CONSIGNE
Relevez toutes les années civiles citées dans la dépêche sur Benoît XVI, dans leur ordre d'apparition.

DOCUMENT
CITÉ DU VATICAN, 31 décembre (Reuters) - L'ancien pape Benoît XVI, décédé dimanche à l'âge de 95 ans, était devenu en 2013 le premier pontife en 600 ans à démissionner d'une charge jusqu'alors occupée jusqu'au décès, marquant la fin du pontificat d'un théologien réputé brillant et intransigeant.

Premier pape allemand en l'espace de 1.000 ans, Benoît XVI avait été élu le 19 avril 2005 pour succéder au très populaire Jean-Paul II, qui a dirigé l'Eglise catholique durant 27 ans. Avec ce choix, les cardinaux souhaitaient assurer une continuité en plaçant selon l'un d'eux le pontificat entre "des mains sûres".

Joseph Ratzinger, de son nom civil, a quitté l'Allemagne et son poste d'archevêque de Munich en 1982 pour prendre la tête de la Congrégation pour la Doctrine de la Foi (CDF), qu'il dirigea pendant près de 25 ans.

Les mesures disciplinaires que ce conservateur a prises à l'encontre des prêtres latino-américains qui promouvaient la théologie de la libération d'inspiration marxiste lui ont valu le surnom de "Rottweiler de Dieu".

En tant que pape toutefois, Benoît XVI a peiné à gérer l'Eglise et admis lui-même un "manque de volonté de gouverner et de prendre des décisions". Son pontificat de huit ans a été marqué par de nombreux faux pas et une affaire retentissante de fuites de documents officiels, dite "Vatileaks".

Benoît XVI s'est mis à dos les musulmans en paraissant suggérer que l'islam était intrinsèquement violent et a provoqué la colère des juifs en réhabilitant un négationniste de l'Holocauste. Il a également suscité la consternation internationale en déclarant que l'utilisation de préservatifs dans la lutte contre le sida ne faisait qu'aggraver le problème.

DES SANCTIONS CONTRE LES PRÊTRES PÉDOPHILES

Le scandale "Vatileaks" de 2012 a contribué à affaiblir encore son pontificat. L'intendant de Benoît XVI, Paolo Gabriele, a divulgué des documents secrets révélant la corruption et les querelles au sein du Vatican.

[Entrées d'un jeu de données]

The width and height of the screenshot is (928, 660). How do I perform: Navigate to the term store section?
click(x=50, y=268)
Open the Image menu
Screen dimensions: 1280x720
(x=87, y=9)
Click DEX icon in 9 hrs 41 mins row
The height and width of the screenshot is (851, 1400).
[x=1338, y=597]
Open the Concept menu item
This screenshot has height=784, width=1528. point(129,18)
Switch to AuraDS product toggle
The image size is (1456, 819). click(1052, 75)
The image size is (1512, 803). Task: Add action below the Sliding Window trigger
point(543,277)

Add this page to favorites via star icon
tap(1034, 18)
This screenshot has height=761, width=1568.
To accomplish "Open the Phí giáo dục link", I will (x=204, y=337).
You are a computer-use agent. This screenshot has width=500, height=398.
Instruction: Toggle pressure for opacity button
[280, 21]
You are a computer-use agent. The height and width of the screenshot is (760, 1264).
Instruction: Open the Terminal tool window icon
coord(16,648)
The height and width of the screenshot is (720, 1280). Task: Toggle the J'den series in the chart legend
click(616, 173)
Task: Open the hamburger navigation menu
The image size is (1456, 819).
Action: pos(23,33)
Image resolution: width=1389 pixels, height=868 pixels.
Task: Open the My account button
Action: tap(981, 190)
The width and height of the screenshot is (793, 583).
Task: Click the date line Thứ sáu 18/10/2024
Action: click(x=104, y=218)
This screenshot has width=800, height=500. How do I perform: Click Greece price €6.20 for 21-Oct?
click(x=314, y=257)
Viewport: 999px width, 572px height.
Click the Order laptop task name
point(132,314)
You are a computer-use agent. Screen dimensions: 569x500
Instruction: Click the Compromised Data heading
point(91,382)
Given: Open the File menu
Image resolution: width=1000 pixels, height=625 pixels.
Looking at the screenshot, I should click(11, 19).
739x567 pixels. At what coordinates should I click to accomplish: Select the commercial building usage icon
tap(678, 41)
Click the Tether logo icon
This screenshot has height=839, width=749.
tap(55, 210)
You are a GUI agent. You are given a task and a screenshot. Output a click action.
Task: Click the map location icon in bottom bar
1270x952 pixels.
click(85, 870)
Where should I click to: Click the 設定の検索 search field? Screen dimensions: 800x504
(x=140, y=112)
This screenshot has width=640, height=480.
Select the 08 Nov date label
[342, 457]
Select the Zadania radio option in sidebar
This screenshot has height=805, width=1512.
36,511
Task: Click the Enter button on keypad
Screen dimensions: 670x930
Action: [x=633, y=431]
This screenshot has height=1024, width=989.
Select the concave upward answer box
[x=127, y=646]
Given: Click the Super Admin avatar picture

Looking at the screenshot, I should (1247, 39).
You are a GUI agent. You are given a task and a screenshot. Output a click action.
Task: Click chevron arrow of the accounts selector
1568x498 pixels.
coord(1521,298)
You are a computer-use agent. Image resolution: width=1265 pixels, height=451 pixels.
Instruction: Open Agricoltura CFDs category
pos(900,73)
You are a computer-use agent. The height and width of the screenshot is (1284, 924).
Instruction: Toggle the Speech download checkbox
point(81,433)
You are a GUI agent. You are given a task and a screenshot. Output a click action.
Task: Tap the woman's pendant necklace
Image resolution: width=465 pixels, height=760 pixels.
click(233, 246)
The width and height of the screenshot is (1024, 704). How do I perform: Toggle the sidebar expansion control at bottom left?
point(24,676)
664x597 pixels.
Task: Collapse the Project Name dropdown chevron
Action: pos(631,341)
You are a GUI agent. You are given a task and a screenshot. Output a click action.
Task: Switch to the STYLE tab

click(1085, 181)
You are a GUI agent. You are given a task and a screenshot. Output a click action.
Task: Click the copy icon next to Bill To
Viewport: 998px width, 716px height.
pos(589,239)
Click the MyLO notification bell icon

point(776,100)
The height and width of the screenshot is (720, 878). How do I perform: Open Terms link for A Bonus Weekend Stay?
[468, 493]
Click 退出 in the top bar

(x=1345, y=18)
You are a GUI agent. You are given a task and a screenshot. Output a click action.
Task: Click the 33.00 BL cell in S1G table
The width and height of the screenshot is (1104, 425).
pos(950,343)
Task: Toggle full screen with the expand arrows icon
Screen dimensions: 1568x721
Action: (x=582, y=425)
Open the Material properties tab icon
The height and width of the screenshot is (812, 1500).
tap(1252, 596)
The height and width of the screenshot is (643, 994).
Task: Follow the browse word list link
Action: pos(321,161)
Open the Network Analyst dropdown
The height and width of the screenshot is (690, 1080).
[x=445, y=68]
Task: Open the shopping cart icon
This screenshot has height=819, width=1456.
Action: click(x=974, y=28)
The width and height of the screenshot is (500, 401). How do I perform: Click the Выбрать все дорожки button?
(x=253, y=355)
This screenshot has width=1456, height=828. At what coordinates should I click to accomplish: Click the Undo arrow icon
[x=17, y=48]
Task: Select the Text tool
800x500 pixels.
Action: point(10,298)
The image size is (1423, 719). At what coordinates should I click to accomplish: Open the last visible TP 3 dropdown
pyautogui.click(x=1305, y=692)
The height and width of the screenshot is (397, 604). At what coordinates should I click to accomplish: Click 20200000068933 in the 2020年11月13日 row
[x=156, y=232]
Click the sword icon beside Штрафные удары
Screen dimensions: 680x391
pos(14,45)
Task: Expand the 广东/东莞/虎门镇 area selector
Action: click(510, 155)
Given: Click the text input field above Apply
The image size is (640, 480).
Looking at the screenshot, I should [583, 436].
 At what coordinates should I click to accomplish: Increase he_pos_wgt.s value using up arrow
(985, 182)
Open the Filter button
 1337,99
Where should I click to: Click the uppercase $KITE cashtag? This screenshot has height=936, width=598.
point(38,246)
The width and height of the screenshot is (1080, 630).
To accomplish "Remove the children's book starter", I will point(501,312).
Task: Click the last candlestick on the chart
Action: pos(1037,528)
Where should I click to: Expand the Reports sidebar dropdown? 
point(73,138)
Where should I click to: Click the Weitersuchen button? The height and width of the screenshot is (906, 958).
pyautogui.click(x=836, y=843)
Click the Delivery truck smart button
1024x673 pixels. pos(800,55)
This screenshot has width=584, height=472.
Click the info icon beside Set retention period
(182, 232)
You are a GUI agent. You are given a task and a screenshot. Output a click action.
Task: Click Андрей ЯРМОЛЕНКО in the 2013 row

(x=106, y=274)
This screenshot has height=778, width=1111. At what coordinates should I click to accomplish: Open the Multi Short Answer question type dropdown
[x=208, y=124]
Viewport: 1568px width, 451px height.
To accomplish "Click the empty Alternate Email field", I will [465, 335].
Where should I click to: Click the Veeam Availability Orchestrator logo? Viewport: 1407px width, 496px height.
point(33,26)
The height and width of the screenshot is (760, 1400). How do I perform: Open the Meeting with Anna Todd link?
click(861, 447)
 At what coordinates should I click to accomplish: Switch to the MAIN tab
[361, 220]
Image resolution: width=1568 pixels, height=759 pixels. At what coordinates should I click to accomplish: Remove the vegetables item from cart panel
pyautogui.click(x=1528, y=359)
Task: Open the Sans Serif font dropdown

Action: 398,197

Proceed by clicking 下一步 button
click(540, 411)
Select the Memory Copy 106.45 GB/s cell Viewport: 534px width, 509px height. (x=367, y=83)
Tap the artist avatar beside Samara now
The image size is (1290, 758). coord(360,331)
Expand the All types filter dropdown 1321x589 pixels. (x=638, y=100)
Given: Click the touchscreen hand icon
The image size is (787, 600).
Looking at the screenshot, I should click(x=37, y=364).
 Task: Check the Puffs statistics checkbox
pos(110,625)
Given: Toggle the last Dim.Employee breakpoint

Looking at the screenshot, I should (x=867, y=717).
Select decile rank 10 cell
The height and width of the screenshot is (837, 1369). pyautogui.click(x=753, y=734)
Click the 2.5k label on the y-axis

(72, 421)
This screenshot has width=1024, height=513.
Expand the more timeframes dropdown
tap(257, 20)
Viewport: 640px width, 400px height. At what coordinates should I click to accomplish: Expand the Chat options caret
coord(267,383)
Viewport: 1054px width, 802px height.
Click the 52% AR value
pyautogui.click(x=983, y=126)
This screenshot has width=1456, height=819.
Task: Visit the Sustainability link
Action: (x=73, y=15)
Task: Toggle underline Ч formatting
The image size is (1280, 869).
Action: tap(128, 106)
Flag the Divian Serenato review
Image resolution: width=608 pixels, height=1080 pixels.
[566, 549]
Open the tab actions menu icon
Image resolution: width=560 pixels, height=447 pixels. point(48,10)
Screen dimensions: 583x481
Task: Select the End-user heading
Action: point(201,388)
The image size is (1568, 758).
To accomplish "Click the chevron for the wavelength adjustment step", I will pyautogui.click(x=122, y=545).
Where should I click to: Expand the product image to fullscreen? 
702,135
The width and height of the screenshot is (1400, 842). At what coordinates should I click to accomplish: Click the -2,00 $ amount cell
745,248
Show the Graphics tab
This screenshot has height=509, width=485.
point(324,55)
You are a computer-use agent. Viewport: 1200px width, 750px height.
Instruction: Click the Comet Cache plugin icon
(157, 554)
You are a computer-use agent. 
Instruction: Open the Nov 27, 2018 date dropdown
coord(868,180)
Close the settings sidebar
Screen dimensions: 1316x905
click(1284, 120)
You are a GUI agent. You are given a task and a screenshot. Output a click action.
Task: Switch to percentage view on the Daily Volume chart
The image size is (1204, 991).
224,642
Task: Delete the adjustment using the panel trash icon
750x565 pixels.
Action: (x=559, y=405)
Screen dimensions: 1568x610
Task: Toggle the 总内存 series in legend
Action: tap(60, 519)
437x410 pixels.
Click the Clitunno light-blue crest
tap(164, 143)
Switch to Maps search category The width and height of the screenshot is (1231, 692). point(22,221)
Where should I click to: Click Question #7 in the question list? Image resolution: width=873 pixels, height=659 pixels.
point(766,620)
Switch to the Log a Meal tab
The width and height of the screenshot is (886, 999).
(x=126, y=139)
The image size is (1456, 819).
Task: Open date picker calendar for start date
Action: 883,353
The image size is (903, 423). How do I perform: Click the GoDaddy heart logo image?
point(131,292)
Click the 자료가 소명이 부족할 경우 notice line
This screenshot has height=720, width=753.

RÉPONSE
2013, 2005, 1982, 2012